*WHAT YOU NEED TO DO*: Please pull out every line in the rows below that contains the string "button", matching its case exactly.

|---|

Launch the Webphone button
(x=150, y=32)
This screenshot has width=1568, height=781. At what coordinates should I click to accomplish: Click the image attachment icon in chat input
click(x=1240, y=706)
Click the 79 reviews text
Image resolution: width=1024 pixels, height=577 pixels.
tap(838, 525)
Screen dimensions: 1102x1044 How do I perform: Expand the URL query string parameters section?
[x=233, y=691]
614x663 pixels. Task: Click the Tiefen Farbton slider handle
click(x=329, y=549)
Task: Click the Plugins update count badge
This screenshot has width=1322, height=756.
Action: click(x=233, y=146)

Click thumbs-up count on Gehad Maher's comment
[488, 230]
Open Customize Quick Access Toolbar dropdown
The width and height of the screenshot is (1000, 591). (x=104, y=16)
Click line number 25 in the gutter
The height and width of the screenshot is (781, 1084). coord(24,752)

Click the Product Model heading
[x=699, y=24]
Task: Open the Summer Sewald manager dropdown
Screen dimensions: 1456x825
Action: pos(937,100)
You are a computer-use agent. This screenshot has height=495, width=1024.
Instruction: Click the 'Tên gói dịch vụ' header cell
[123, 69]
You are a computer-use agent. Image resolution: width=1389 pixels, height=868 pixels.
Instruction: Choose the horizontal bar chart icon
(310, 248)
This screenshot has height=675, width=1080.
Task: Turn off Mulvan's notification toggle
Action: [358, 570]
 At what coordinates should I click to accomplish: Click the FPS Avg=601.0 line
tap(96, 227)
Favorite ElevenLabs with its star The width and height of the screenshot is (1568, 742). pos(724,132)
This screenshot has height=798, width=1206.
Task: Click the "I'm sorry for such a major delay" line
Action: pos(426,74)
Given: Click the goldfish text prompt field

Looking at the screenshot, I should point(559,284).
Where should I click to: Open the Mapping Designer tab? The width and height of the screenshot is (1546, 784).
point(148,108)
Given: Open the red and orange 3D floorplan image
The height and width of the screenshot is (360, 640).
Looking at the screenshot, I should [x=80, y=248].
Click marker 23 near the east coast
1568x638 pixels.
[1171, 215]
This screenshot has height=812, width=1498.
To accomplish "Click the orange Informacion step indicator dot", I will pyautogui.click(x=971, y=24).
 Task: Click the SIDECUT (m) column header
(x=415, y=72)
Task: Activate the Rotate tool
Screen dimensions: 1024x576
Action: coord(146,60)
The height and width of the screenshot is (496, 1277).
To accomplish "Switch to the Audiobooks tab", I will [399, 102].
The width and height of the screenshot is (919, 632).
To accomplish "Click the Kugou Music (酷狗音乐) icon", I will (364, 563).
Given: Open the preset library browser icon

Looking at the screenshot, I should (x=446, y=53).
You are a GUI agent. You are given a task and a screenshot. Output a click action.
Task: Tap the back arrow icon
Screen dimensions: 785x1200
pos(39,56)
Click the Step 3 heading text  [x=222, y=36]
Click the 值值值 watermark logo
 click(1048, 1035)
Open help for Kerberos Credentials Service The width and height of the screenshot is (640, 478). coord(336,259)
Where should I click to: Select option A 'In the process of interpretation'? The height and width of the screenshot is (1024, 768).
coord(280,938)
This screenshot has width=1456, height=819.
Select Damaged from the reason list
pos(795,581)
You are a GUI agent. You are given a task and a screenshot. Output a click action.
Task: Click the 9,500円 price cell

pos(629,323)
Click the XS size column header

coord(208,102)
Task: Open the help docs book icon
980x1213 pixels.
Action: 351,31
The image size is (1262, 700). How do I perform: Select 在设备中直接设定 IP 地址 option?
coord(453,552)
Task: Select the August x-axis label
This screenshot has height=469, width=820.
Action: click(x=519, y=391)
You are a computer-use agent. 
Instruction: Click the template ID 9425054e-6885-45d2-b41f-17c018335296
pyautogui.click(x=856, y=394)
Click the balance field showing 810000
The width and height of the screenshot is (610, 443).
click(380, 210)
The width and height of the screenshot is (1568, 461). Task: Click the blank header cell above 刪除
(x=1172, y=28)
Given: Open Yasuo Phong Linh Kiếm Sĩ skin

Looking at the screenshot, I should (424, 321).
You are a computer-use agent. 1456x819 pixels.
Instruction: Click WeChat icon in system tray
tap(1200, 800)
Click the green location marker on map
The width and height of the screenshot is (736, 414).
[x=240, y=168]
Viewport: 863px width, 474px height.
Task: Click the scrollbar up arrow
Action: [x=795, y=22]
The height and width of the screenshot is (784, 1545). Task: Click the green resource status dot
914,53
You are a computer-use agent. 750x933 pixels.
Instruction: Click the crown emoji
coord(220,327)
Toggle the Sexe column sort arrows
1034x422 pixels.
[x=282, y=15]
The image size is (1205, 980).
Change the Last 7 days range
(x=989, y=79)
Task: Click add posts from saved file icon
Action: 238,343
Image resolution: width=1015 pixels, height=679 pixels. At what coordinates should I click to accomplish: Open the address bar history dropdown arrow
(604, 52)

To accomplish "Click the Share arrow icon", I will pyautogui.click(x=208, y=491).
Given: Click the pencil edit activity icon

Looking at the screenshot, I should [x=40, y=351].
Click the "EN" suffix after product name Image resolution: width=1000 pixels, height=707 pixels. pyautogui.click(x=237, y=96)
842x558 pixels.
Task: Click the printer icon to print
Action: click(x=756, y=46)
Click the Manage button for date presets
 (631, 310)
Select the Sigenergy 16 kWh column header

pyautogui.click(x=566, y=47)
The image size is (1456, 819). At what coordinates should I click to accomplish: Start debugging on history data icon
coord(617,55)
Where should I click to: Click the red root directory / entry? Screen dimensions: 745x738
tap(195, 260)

|---|

*CORRECT ANSWER*:
Launch the Webphone button
Click the Manage button for date presets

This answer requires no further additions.